O comerciante, vestido com impressionante extravagância, passa seu tempo livre pesquisando na Internet sermões que distorcem o Islã e os sinaliza para seus contatos, que os publicam em grupos de WhatsApp e Facebook.

"Eu explico o que o Alcorão realmente diz", disse Bocoum. "Cada pessoa está em pelo menos uma dúzia de grupos diferentes no WhatsApp, as pessoas encaminham as mensagens e eu geralmente tenho uma resposta em meia hora".

Muitas dessas reações são insultos ou ameaças, mas geralmente existem trocas úteis.

"Minha fé me levou a agir", afirma Bocoum, que foi recebido por congressistas americanos em visita a Washington em julho.

"Eu não luto contra eles, só quero que voltem a raciocinar", acrescenta.

No ano passado, disse, ele organizou um "debate" com os homens de Koufa e Mopti. "Eles aceitaram, mas então, no último momento, Koufa emitiu uma mensagem proibindo que viessem.

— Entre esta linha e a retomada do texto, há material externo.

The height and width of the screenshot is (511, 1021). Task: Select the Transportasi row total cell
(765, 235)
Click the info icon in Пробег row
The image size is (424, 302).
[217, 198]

Ele estava preocupado com sua segurança".

Essa falha ilustra um dos problemas de encontrar um terreno comum por meio do diálogo, uma abordagem adotada em junho pelo grupo de especialistas do Internacional Crisis Group (ICG), mas rejeitada pelo governo de Bamako.

De volta ao arado?

Bocum também explora um caminho inovador para "desconstruir" a retórica dos jihadistas para torna-la menos atraente para os jovens.

Em março, estabeleceu um grupo em Mopti chamado Associação de Pregadores para a Preservação da Unidade e Paz Social.

O objetivo é recorrer a médicos ou professores tradicionais em aldeias que não são tentados pela ideia de colaborar com Koufa e estão dispostos a oferecer às crianças uma educação corânica moderada.

Em troca, a associação forneceria apoio agrícola aos pobres e às escolas corânicas: cada aldeia do programa reservaria cinco hectares para esse fim.

Dessa forma, as famílias que vivem em áreas rurais que foram de fato abandonadas pelo Estado recuperariam a confiança em seu futuro, e um círculo vicioso se tornaria virtuoso, segundo Bocoum.

E talvez assim os recrutas de 'jihad' voltassem para casa.

"Os pais conversariam com os filhos, os tios conversariam com os sobrinhos, convencendo-os a voltar para suas casas e cultivar seus campos", completou.